*Work to be completed:*
Write out only the opening lines of the entries, through the line with "Task: Expand the Download menu chevron".

Saved data entries
--------------------------------------------------
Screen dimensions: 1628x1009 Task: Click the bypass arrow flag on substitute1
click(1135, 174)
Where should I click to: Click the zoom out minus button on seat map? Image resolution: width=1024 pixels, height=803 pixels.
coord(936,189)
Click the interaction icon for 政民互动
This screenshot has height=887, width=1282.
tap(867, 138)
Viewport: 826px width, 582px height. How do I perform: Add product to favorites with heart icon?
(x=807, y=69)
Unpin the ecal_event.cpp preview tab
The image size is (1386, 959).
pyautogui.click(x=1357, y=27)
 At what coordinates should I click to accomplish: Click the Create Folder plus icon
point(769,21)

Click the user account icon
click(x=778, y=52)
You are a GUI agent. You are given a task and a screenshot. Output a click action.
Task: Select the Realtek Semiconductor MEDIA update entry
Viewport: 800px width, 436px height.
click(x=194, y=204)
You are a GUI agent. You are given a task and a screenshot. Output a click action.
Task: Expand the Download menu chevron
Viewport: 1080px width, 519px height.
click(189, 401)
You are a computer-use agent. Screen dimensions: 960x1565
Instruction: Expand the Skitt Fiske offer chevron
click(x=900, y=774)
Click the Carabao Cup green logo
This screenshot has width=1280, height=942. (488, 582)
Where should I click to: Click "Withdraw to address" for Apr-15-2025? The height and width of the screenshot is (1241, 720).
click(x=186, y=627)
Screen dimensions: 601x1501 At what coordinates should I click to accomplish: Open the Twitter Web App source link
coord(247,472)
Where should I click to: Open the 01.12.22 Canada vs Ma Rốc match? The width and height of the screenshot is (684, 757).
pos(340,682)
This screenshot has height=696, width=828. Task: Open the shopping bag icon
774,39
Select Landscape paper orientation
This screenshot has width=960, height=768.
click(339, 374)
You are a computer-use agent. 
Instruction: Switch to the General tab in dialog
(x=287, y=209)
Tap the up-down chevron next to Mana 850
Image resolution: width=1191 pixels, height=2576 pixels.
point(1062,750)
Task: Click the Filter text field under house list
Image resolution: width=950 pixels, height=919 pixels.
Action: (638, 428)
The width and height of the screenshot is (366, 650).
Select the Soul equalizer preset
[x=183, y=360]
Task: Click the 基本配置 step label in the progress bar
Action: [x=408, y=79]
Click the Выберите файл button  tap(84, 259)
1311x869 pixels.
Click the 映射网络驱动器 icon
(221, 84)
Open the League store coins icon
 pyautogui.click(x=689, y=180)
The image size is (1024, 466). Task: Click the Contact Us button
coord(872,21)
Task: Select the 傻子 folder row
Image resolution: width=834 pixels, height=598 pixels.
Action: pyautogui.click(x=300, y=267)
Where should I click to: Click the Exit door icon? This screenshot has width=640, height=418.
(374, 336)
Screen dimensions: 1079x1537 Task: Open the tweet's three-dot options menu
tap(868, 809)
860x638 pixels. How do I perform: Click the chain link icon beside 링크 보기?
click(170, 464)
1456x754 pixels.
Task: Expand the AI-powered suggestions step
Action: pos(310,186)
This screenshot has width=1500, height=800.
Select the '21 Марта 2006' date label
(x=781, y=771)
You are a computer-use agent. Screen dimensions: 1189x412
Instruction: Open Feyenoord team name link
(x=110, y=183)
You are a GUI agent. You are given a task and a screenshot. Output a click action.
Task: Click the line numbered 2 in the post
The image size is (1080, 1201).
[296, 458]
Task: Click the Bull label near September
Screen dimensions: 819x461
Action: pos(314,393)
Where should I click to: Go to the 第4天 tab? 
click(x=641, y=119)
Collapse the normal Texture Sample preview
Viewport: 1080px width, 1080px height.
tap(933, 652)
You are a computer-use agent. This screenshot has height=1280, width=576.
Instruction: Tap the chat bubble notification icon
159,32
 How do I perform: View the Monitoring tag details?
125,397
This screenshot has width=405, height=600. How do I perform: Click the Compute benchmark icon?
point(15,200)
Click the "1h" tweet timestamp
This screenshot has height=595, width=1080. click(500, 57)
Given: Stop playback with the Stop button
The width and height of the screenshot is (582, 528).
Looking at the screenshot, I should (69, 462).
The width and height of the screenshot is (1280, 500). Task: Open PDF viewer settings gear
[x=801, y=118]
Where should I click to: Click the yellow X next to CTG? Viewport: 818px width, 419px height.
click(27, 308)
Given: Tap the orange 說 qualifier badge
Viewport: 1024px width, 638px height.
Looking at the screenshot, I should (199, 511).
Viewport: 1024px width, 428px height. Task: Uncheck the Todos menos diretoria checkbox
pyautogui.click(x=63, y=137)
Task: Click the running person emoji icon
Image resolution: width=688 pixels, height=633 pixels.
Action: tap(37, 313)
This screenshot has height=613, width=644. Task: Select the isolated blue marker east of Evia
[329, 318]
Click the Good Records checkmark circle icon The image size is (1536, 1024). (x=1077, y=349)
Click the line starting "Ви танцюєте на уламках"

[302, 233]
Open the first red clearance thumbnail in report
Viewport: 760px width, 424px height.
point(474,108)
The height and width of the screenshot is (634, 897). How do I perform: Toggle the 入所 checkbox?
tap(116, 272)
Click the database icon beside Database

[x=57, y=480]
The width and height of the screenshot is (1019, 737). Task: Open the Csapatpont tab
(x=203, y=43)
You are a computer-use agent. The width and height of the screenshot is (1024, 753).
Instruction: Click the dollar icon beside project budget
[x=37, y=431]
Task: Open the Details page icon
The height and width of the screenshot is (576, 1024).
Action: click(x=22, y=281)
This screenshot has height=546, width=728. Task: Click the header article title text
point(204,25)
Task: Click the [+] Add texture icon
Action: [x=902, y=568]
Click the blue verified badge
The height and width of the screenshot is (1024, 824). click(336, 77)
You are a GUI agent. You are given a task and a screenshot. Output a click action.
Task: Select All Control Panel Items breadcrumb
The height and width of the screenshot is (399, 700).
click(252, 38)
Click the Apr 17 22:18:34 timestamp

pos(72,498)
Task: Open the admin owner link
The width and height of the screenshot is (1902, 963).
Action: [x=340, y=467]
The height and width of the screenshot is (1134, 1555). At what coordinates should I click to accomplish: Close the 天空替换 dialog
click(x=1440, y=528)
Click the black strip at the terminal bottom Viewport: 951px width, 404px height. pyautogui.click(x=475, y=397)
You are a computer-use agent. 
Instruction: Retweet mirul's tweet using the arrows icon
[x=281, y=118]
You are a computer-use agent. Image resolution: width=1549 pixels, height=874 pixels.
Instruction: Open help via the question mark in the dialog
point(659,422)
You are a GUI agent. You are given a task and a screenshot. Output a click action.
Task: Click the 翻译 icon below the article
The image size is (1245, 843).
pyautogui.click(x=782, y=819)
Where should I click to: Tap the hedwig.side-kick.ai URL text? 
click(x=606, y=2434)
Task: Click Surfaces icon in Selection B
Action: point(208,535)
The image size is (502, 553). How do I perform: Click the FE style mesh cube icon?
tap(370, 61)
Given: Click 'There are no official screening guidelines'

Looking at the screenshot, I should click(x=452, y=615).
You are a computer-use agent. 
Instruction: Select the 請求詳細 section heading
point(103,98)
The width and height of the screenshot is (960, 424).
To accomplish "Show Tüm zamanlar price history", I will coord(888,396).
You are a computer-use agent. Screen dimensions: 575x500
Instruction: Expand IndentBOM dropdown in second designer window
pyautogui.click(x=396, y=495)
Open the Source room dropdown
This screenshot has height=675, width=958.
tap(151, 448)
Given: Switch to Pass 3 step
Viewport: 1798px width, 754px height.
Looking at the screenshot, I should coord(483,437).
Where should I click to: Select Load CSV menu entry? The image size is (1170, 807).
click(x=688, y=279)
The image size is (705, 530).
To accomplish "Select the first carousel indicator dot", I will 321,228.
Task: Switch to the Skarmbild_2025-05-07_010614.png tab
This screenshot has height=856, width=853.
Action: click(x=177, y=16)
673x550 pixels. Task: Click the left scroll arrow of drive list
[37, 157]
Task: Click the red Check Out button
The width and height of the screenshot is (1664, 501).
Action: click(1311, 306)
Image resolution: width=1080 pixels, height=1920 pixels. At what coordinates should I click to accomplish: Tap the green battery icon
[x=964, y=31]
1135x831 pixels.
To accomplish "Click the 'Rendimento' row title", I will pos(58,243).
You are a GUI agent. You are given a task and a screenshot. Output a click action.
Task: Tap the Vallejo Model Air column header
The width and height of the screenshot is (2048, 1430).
--------------------------------------------------
*Response area:*
Screen dimensions: 1628x1009 Task: Click the bypass arrow flag on substitute1
click(1135, 174)
Where should I click to: Click the zoom out minus button on seat map? Image resolution: width=1024 pixels, height=803 pixels.
coord(936,189)
Click the interaction icon for 政民互动
This screenshot has height=887, width=1282.
tap(867, 138)
Viewport: 826px width, 582px height. How do I perform: Add product to favorites with heart icon?
(x=807, y=69)
Unpin the ecal_event.cpp preview tab
The image size is (1386, 959).
pyautogui.click(x=1357, y=27)
 At what coordinates should I click to accomplish: Click the Create Folder plus icon
point(769,21)

Click the user account icon
click(x=778, y=52)
You are a GUI agent. You are given a task and a screenshot. Output a click action.
Task: Select the Realtek Semiconductor MEDIA update entry
Viewport: 800px width, 436px height.
click(x=194, y=204)
You are a GUI agent. You are given a task and a screenshot. Output a click action.
Task: Expand the Download menu chevron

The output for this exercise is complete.